▶ **PAGE EXCERPT**:

Thread Parallelism (Part 1): Don’t Write a Tasking System

My last post discussed how it’s better to avoid human inlining in order to make code clearer, with help from a talk Sean Parent (Adobe) gave at Going Native 2013. This post is the first of a 3-part series on thread parallelism with off-the-shelf tasking systems. The other parts will look at ways of making your code agnostic to any one of them and some brief performance results in OSPRay.

That same talk had multiple parts, where I’d like to focus on the section discussing the guideline to have “no synchronization primitives“. Instead of hashing out the same things that are in that talk, I’ll spin it in a way which hits closer to home…don’t write a tasking system.

…but why?

Now that may feel a bit harsh to some of you at first, and I know that there are lots of people out there capable of writing good tasking systems. However, the point I’m going to make comes from a simpler goal: there’s tremendous value in seeking out what solutions already exist for a problem and see if they are sufficient. If you take that goal to heart, you’ll discover some great libraries out there ready to use, and you’ll get insight into what others have already tried.

Don’t get me wrong, there are good reasons to write something yourself. One of the most obvious is that you may want to do it for the learning experience. Chapter 6 of Robert Martin’s book Clean Coder makes some great points on the value of practicing the act of programming. In my eyes, writing a solution to a problem you have is great practice for seeing both the needs of the user (your code which needs the library) and the design decisions of the implementation. However, make sure that the code you produce doesn’t blind you from making better engineering decisions about other code you work on. Value practice for being better at coding, not making it an excuse to use your solution over another, especially if an existing library has obvious benefits.

You also may consider writing your own solution because there are licensing issues, or that the organization you work in mandates you can’t use other libraries. Those situations are out of your control, so they aren’t a part of this discussion.

I’ll get to the crux of the argument by looking at it through the lens of economics. Whether you see time itself as a currency (i.e. if you work on code on your own time) or view time as having a monetary value connected to it via your employer (i.e. it’s your job to write code), the economics of using other people’s code is very valuable. You add maximal value to a code base per unit of time by minimizing the amount of complexity you must deal with. Thus I’m arguing that for code which needs a tasking system adds maximal value if you’ve spent minimal time on using an existing one. If you’re skeptical and think that you can write one faster than using an existing one, then you may be in for a surprise!

When should I write one?

If you’ve carefully considered existing solutions and ruled them out for technical reasons, then BRAVO…you’ve done a wonderful thing! The suggestion to not write a tasking system is a default position to take for the masses, not a rule to blindly follow which has no exceptions.

To me, the best evidence against using an existing solution is to have concrete measurements showing an insufficiency. Too many times I’ve heard engineers say statements like “I wrote it so it’s good” or “I’ve spent so much time optimizing the code, it can’t go any faster”. Heck, I’ve said those things myself…I think we have all been in situations where we want to defend our code first before considering someone else’s work. At the end of the day, however, numbers won’t lie: whether you show run-time performance measurements or lines of code reduced by using a library, they will be something that everyone can equally examine together.

▶ **SUPPLIED INFORMATION**:
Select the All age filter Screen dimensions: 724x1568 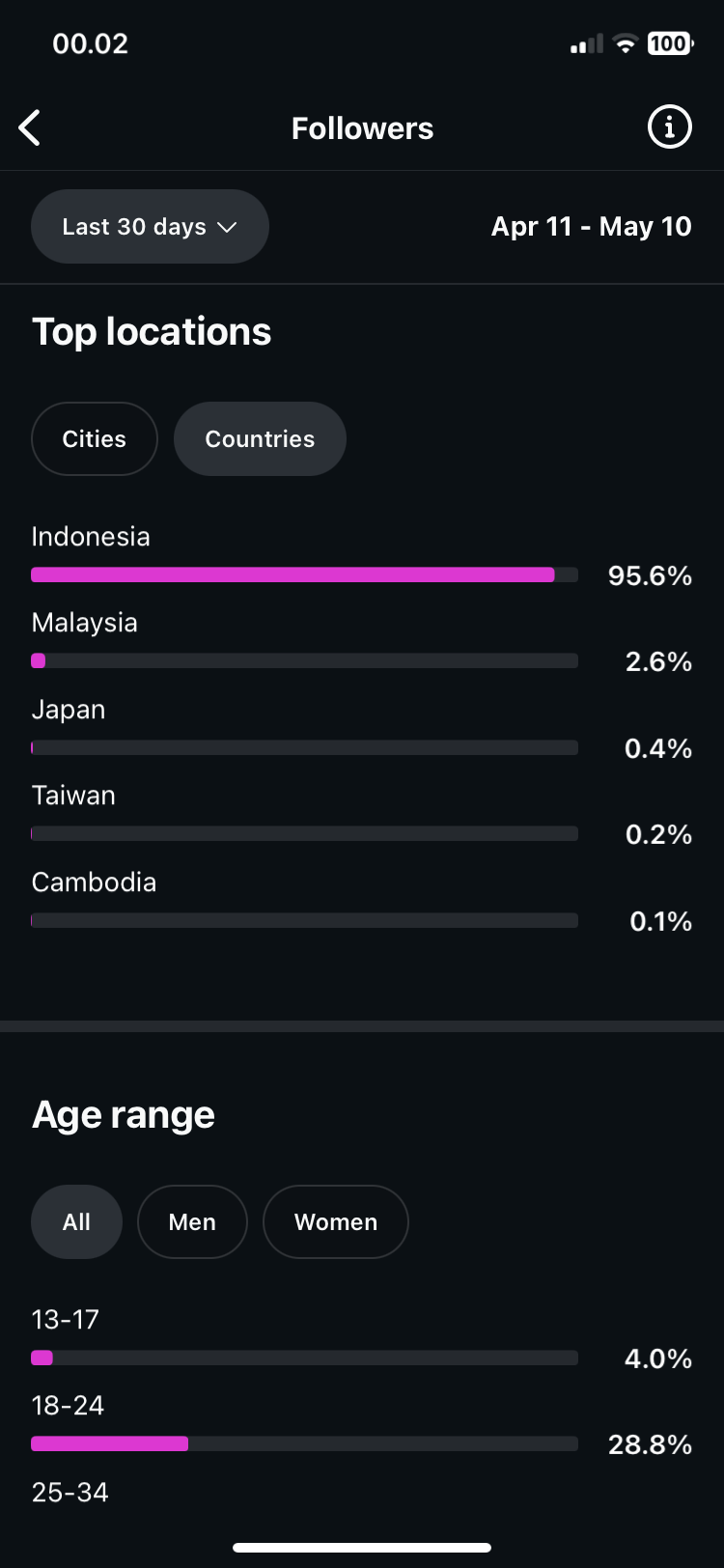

▶ **COMPLETE THE FOLLOWING**:
a: Pull out the stretch of the tasking-system post from "If you’ve carefully" through "has no exceptions.", word for word.
b: Name every proper name (person, company, event, book or software) that appears in the tasking-system post.
c: Shorten the paragraph of the tasking-system post that begins "I’ll get to the crux of the argument" while keeping its main points.
The material has nothing to do with the post on tasking systems.

▶ **SOLUTIONS TO THE EXERCISE**:
a:
If you’ve carefully considered existing solutions and ruled them out for technical reasons, then BRAVO…you’ve done a wonderful thing! The suggestion to not write a tasking system is a default position to take for the masses, not a rule to blindly follow which has no exceptions.

b:
Sean Parent
Adobe
Going Native 2013
Robert Martin
Clean Coder
OSPRay

c: Seen through economics, time is either your own currency or has a money value through an employer, so using other people's code is very valuable. You add the most value per unit of time by keeping the complexity you handle to a minimum. Code that needs a tasking system therefore gains the most when little time goes into adopting an existing one. Anyone who thinks they can write one faster than using an existing one may be surprised.